**WHAT YOU NEED TO DO:** Could you retype the entries exactly as they are?

**EXTRACTED RECORDS:**
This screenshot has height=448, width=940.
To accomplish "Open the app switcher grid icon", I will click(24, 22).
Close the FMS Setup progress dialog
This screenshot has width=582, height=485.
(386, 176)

**WRITTEN SOLUTION:**
This screenshot has height=448, width=940.
To accomplish "Open the app switcher grid icon", I will click(24, 22).
Close the FMS Setup progress dialog
This screenshot has width=582, height=485.
(386, 176)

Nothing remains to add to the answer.